The special jet orientation explains the general peculiar characteristics: high observed luminosity, very rapid variation, high polarization (compared to non-blazar quasars), and the apparent superluminal motions detected along the first few parsecs of the jets in most blazars.

A Unified Scheme or Unified Model has become generally accepted, where highly variable quasars are related to intrinsically powerful radio galaxies, and BL Lac objects are related to intrinsically weak radio galaxies. The distinction between these two connected populations explains the difference in emission line properties in blazars.

Other explanations for the relativistic jet/unified scheme approach which have been proposed include gravitational microlensing and coherent emission from the relativistic jet. Neither of these explains the overall properties of blazars. For example, microlensing is achromatic. That is, all parts of a spectrum would rise and fall together. This is not observed in blazars. However, it is possible that these processes, as well as more complex plasma physics, can account for specific observations or some details.

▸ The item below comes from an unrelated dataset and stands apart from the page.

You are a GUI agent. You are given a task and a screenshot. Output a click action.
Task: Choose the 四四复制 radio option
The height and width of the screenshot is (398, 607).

Examples of blazars include 3C 454.3, 3C 273, BL Lacertae, PKS 2155-304, Markarian 421, Markarian 501, 4C +71.07, PKS 0537-286 (QSO 0537-286), and S5 0014+81. Markarian 501 and 1ES 1959+650 are called "TeV Blazars" for their high energy (teraelectron-volt range) gamma-ray emission.

In July 2018, the IceCube Neutrino Observatory team traced a neutrino that hit its Antarctica-based detector in September 2017 to its point of origin in the blazar TXS 0506+056, located 3.7 billion light-years away. This was the first time that a neutrino detector was used to locate an object in space.